‘New Iron Curtain’: Abbott warns Baltic states, Poland will be next if Russia invades Ukraine

Mr Abbott revealed a “robust conversation” he had with Mr Putin on the sidelines of the APEC summit in Beijing in 2014 after he promised to confront the Russian leader over the downing of MH17, which claimed the lives of all 298 people aboard, including 38 Australian citizens or residents.

“With rare intensity, he insisted that Ukraine was really Russian and that their government was fascist or worse – and that provocateurs had brought down the plane,” he said.

‘I fear the only thing that will stop him is death, defeat or the conviction that he would lose.’

Tony Abbott

“And then he grabbed me with both hands and said something both strange and revealing: ‘You are not a native Australian’, he said, ‘but I am a native Russian’.

“It’s this passion for blood and soil and sacred mission that drives my fear that he’s ready to take big risks to restore the Russia of his dreams, especially if he senses weakness and vulnerability.”

China and Russia have presented a united front in recent weeks, saying in a joint statement they “oppose further enlargement of NATO” and called the organization to “abandon its ideologized Cold War approaches”.

Mr Abbott said both countries were intent on helping each other “do its worst”.

“If Russia seizes Ukraine, a new Iron Curtain will ring down in Europe,” he said, referring to the political boundary that divided the continent during the Cold War.

“If China exploits the confusion to seize Taiwan, the whole world order would shift against the democracies as Indo-Pacific countries made the best deal they could with the red superpower or armed themselves to the teeth against it.”


Mr Abbott criticized a number of countries for not doing more, saying “Britain and America have sent anti-tank and anti-aircraft missiles but no troops”, while Germany had been “reluctant even to threaten sanctions, should Russia invade”.

“And in shades of Munich, France has championed a peace deal based on changing the Ukrainian constitution to meet Russia’s demands,” Mr Abbott said, referring to the 1938 agreement that permitted German annexation of the Sudetenland in western Czechoslovakia.

“Last week, the German Chancellor proclaimed that ‘war has become unthinkable in Europe and we have to make sure it stays that way’ – even though he must know that up against someone who thinks differently and who routinely uses war to achieve his ends, the only way to avoid war is to surrender,” Mr Abbott said.

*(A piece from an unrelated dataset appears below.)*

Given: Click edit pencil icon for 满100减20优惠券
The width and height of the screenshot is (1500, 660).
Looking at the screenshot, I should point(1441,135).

“Is Germany so ashamed of its past and so energized by its wealth that it can no longer stand up to those set on taking advantage of it, including a Russian president bent on economic and military blackmail?”

At the very least, Mr Abbott said NATO should be ready to substantially reinforce its frontline states and supply Ukrainians with “whatever they need to fight on”.


The former prime minister said Mr Putin had “invaded Georgia, annexed Crimea, occupied the Donbas, killed without compunction opponents at home and abroad, and restored Russia as a military superpower despite an economy smaller than Italy’s”.

The only way to keep Russia and China in check in the years ahead was for the world’s democracies to unite “one for all and all for one”.

He said Western democracies needed to remember “how readily a freedom that’s not cherished and defended can be lost”, adding this was “starting to dawn on us in Australia” as it was forced to stand up to a rising and more aggressive China.

“Australians are accustomed to answering the call all over the world because we’ve always known that deterring aggression means letting the aggressor know that their targets aren’t alone,” he said.

“And as history shows, the best way to make potential aggressors think again is to have a contingent of allied soldiers in place so that an attack on a relatively weaker country means engaging the forces of relatively stronger ones.”